▶ _WHAT THE EXERCISE ASKS_
Word for word, repeat each entry that follows.

Collected data:
————
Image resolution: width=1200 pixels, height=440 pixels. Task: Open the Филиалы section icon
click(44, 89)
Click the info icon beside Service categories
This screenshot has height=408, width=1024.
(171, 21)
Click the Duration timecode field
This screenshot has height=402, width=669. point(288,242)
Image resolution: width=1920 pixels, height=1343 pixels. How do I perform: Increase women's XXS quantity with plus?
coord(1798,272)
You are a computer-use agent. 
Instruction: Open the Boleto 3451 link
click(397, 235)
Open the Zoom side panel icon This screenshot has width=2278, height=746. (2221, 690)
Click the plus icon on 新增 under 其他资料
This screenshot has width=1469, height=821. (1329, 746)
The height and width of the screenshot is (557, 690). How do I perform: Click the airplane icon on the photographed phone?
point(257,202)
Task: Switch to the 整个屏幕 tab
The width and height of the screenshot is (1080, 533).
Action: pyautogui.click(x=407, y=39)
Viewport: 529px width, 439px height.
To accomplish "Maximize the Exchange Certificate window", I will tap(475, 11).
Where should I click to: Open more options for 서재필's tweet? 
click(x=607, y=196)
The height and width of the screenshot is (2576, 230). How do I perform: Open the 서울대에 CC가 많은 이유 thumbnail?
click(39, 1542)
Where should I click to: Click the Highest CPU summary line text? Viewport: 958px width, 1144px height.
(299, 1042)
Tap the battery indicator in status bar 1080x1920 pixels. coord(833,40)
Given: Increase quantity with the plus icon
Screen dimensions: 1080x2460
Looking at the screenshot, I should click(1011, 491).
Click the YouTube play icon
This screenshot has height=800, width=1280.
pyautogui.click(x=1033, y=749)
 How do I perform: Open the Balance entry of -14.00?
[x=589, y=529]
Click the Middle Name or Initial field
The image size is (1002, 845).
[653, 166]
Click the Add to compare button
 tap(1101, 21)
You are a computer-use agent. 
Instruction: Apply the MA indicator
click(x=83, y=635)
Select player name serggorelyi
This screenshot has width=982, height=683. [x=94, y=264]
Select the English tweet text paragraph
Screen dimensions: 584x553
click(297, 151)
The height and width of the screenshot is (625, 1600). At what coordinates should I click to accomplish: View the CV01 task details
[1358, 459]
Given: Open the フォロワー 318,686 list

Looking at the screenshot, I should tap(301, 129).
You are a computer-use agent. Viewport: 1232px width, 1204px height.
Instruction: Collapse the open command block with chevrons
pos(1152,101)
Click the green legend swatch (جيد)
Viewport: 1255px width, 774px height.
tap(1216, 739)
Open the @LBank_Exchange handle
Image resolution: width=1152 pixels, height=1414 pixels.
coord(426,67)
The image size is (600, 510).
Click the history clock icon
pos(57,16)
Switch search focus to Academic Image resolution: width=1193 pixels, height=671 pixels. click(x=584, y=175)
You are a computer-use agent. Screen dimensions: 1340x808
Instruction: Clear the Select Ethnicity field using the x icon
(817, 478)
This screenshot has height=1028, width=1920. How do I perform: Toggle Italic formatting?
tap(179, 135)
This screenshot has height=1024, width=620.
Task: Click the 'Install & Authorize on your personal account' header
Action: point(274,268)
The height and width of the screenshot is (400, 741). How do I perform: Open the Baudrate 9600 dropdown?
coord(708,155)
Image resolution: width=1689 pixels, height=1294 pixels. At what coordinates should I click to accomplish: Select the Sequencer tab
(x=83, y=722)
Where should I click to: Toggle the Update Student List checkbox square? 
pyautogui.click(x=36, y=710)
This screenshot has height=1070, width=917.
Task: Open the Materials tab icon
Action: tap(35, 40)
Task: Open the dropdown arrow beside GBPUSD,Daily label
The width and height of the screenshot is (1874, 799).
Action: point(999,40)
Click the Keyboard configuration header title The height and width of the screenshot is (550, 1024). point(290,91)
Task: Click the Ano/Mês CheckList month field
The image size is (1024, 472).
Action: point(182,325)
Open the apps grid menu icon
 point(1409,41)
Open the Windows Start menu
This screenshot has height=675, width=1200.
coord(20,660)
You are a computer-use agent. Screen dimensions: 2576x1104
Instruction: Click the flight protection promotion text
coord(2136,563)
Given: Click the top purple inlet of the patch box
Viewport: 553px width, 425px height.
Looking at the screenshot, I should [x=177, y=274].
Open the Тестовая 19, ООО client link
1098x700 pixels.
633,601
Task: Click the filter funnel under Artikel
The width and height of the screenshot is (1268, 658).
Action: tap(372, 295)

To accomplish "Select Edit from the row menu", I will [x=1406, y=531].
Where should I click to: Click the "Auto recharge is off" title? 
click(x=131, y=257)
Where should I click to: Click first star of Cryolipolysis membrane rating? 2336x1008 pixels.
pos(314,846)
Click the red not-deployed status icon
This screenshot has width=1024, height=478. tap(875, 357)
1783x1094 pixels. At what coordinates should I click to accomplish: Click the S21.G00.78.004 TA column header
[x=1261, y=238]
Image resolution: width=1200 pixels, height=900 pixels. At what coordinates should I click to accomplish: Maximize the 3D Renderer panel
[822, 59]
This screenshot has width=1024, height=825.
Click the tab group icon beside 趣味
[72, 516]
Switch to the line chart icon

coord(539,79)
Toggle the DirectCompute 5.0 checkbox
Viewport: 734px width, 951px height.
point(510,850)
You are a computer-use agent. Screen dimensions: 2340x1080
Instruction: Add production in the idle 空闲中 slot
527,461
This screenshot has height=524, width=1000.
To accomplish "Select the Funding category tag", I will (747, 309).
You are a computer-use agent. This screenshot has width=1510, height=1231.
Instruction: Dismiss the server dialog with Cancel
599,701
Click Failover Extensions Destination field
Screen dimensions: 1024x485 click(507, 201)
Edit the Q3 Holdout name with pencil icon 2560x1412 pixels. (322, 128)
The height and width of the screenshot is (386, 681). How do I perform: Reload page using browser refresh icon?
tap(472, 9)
————
▶ _OUTPUT FOR THIS TASK_
Image resolution: width=1200 pixels, height=440 pixels. Task: Open the Филиалы section icon
click(44, 89)
Click the info icon beside Service categories
This screenshot has height=408, width=1024.
(171, 21)
Click the Duration timecode field
This screenshot has height=402, width=669. point(288,242)
Image resolution: width=1920 pixels, height=1343 pixels. How do I perform: Increase women's XXS quantity with plus?
coord(1798,272)
You are a computer-use agent. 
Instruction: Open the Boleto 3451 link
click(397, 235)
Open the Zoom side panel icon This screenshot has width=2278, height=746. (2221, 690)
Click the plus icon on 新增 under 其他资料
This screenshot has width=1469, height=821. (1329, 746)
The height and width of the screenshot is (557, 690). How do I perform: Click the airplane icon on the photographed phone?
point(257,202)
Task: Switch to the 整个屏幕 tab
The width and height of the screenshot is (1080, 533).
Action: pyautogui.click(x=407, y=39)
Viewport: 529px width, 439px height.
To accomplish "Maximize the Exchange Certificate window", I will tap(475, 11).
Where should I click to: Open more options for 서재필's tweet? 
click(x=607, y=196)
The height and width of the screenshot is (2576, 230). How do I perform: Open the 서울대에 CC가 많은 이유 thumbnail?
click(39, 1542)
Where should I click to: Click the Highest CPU summary line text? Viewport: 958px width, 1144px height.
(299, 1042)
Tap the battery indicator in status bar 1080x1920 pixels. coord(833,40)
Given: Increase quantity with the plus icon
Screen dimensions: 1080x2460
Looking at the screenshot, I should click(1011, 491).
Click the YouTube play icon
This screenshot has height=800, width=1280.
pyautogui.click(x=1033, y=749)
 How do I perform: Open the Balance entry of -14.00?
[x=589, y=529]
Click the Middle Name or Initial field
The image size is (1002, 845).
[653, 166]
Click the Add to compare button
 tap(1101, 21)
You are a computer-use agent. 
Instruction: Apply the MA indicator
click(x=83, y=635)
Select player name serggorelyi
This screenshot has width=982, height=683. [x=94, y=264]
Select the English tweet text paragraph
Screen dimensions: 584x553
click(297, 151)
The height and width of the screenshot is (625, 1600). At what coordinates should I click to accomplish: View the CV01 task details
[1358, 459]
Given: Open the フォロワー 318,686 list

Looking at the screenshot, I should tap(301, 129).
You are a computer-use agent. Viewport: 1232px width, 1204px height.
Instruction: Collapse the open command block with chevrons
pos(1152,101)
Click the green legend swatch (جيد)
Viewport: 1255px width, 774px height.
tap(1216, 739)
Open the @LBank_Exchange handle
Image resolution: width=1152 pixels, height=1414 pixels.
coord(426,67)
The image size is (600, 510).
Click the history clock icon
pos(57,16)
Switch search focus to Academic Image resolution: width=1193 pixels, height=671 pixels. click(x=584, y=175)
You are a computer-use agent. Screen dimensions: 1340x808
Instruction: Clear the Select Ethnicity field using the x icon
(817, 478)
This screenshot has height=1028, width=1920. How do I perform: Toggle Italic formatting?
tap(179, 135)
This screenshot has height=1024, width=620.
Task: Click the 'Install & Authorize on your personal account' header
Action: point(274,268)
The height and width of the screenshot is (400, 741). How do I perform: Open the Baudrate 9600 dropdown?
coord(708,155)
Image resolution: width=1689 pixels, height=1294 pixels. At what coordinates should I click to accomplish: Select the Sequencer tab
(x=83, y=722)
Where should I click to: Toggle the Update Student List checkbox square? 
pyautogui.click(x=36, y=710)
This screenshot has height=1070, width=917.
Task: Open the Materials tab icon
Action: tap(35, 40)
Task: Open the dropdown arrow beside GBPUSD,Daily label
The width and height of the screenshot is (1874, 799).
Action: point(999,40)
Click the Keyboard configuration header title The height and width of the screenshot is (550, 1024). point(290,91)
Task: Click the Ano/Mês CheckList month field
The image size is (1024, 472).
Action: point(182,325)
Open the apps grid menu icon
 point(1409,41)
Open the Windows Start menu
This screenshot has height=675, width=1200.
coord(20,660)
You are a computer-use agent. Screen dimensions: 2576x1104
Instruction: Click the flight protection promotion text
coord(2136,563)
Given: Click the top purple inlet of the patch box
Viewport: 553px width, 425px height.
Looking at the screenshot, I should [x=177, y=274].
Open the Тестовая 19, ООО client link
1098x700 pixels.
633,601
Task: Click the filter funnel under Artikel
The width and height of the screenshot is (1268, 658).
Action: tap(372, 295)

To accomplish "Select Edit from the row menu", I will [x=1406, y=531].
Where should I click to: Click the "Auto recharge is off" title? 
click(x=131, y=257)
Where should I click to: Click first star of Cryolipolysis membrane rating? 2336x1008 pixels.
pos(314,846)
Click the red not-deployed status icon
This screenshot has width=1024, height=478. tap(875, 357)
1783x1094 pixels. At what coordinates should I click to accomplish: Click the S21.G00.78.004 TA column header
[x=1261, y=238]
Image resolution: width=1200 pixels, height=900 pixels. At what coordinates should I click to accomplish: Maximize the 3D Renderer panel
[822, 59]
This screenshot has width=1024, height=825.
Click the tab group icon beside 趣味
[72, 516]
Switch to the line chart icon

coord(539,79)
Toggle the DirectCompute 5.0 checkbox
Viewport: 734px width, 951px height.
point(510,850)
You are a computer-use agent. Screen dimensions: 2340x1080
Instruction: Add production in the idle 空闲中 slot
527,461
This screenshot has height=524, width=1000.
To accomplish "Select the Funding category tag", I will (747, 309).
You are a computer-use agent. This screenshot has width=1510, height=1231.
Instruction: Dismiss the server dialog with Cancel
599,701
Click Failover Extensions Destination field
Screen dimensions: 1024x485 click(507, 201)
Edit the Q3 Holdout name with pencil icon 2560x1412 pixels. (322, 128)
The height and width of the screenshot is (386, 681). How do I perform: Reload page using browser refresh icon?
tap(472, 9)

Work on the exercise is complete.